Bis 26. Februar will Lopatka einen Tilgungsplan auf dem Tisch haben. „Es geht darum, dass wir das Geld, das uns zusteht, möglichst bald bekommen“, sagt er im Standard-Gespräch. „Wir können der ÖBB ja nicht jährlich sieben Milliarden Euro an Zuschüssen und Haftungen zur Verfügung stellen und gleichzeitig auf Steuereinnahmen im dreistelligen Millionenbereich verzichten.“

Das Argument, die ÖBB sei in Erfüllung des Bundespflegegelds schlechter gestellt als alle anderen Unternehmen in Österreich, lässt Lopatka nicht gelten: „Die Rechtslage war immer klar seit 1993, es sind 0,8 Prozent des Krankenkassenversicherungsbeitrags zu leisten und das zu viel kassierte Geld ist zurückzuzahlen.“ Einer Reparatur des Pflegegeldgesetzes, wie vom Rechnungshof vor einem Jahr gefordert, verschließt sich der Staatssekretär nicht, pro futuro wolle man natürlich eine Regelung finden, bei der eine allfällige Diskriminierung der Bundesbahn und Klagen auszuschließen seien.

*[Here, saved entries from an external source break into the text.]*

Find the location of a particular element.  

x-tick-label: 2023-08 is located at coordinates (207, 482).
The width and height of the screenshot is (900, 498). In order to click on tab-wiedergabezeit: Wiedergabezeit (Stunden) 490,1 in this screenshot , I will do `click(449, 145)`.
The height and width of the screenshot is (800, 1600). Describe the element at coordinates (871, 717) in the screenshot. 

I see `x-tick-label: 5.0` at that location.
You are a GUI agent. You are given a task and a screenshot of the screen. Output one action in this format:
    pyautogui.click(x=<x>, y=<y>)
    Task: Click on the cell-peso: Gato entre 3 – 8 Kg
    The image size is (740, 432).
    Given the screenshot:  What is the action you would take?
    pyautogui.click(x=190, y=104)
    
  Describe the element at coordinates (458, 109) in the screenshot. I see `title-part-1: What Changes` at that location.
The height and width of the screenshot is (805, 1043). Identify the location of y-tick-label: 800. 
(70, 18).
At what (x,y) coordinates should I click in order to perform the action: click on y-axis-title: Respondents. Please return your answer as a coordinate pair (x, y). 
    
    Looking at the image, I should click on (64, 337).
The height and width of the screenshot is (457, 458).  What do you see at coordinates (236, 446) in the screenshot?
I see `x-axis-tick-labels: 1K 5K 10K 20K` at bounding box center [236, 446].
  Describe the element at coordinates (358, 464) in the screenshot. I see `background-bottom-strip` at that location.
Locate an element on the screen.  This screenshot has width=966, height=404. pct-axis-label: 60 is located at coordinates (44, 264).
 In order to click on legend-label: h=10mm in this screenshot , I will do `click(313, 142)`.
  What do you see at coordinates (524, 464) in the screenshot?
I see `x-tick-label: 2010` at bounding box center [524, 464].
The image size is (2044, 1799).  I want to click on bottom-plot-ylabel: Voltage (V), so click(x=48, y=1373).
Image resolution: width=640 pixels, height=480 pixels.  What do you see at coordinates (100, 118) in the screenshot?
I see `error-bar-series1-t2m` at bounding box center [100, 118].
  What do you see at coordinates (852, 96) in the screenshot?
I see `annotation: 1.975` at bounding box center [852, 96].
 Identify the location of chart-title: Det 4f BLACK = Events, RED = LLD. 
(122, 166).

Der Hintergrund: Laut Bundespflegegeldgesetz ist die ÖBB der einzige Betrieb Österreichs, der das Pflegegeld im Auftrag des Bundes einhebt und auszahlt. Während der Pflegegeldbeitrag privater Dienstgeber aus einem um 0,4 Prozent erhöhten Krankenversicherungsbeitrag besteht, muss die Bahn den Pflegegeldaufwand bis zur Höhe von 0,8 Prozent der Bemessungsgrundlage des Krankenversicherungsbeitrags selbst tragen, der Bund ersetzt nur den diesen Selbstbehalt übersteigenden Aufwand. Im Gegenzug wurde allerdings der ÖBB-Krankenversicherungsbeitrag um 0,4 Prozentpunkte gesenkt. Hätte die ÖBB mit dem Finanzministerium gesetzeskonform abgerechnet, wären ihr laut RH allein 2006 gegenüber Privatfirmen 16,28 Mio. Euro an Mehrkosten entstanden.

Ähnlich verfahren ist der Karren bei der Causa Freifahrten für Eisenbahner. Auch dort wirft man der Staatsbahn Steuerhinterziehung vor, Finanzverfahren sind anhängig, eine Lösung aber nicht auf Schiene, weil Freifahrten bzw. Ermäßigungstickets als Sachaufwand versteuert werden müssen. Das Auseinanderklauben von Werkverkehr, Dienst- und Privatfahrten ist extrem aufwändig.

Angepeilt wird nun eine Art „Vorteilscard für Eisenbahner“, auf der gefahrene Kilometer in Sachbezug umgerechnet werden und die den Wert von 186 Euro (darf steuerfrei bezogen werden) nicht überschreitet. Bis dahin werden jedem Dienstnehmer auf Basis der Österreich-Card pro Monat pauschal netto zwischen 2,50 bis 15,50 Euro verrechnet.

Einen Rüffel fasste die ÖBB bei dem als zu billig kritisierten Verkauf des Linzer Terminal-Tower-Grundstücks an „Bestbieter“ Porr/Raiffeisen aus. Anders als von der ÖBB behauptet, habe der Rechnungshof den Deal nie geprüft und daher auch nicht als in Ordnung befunden.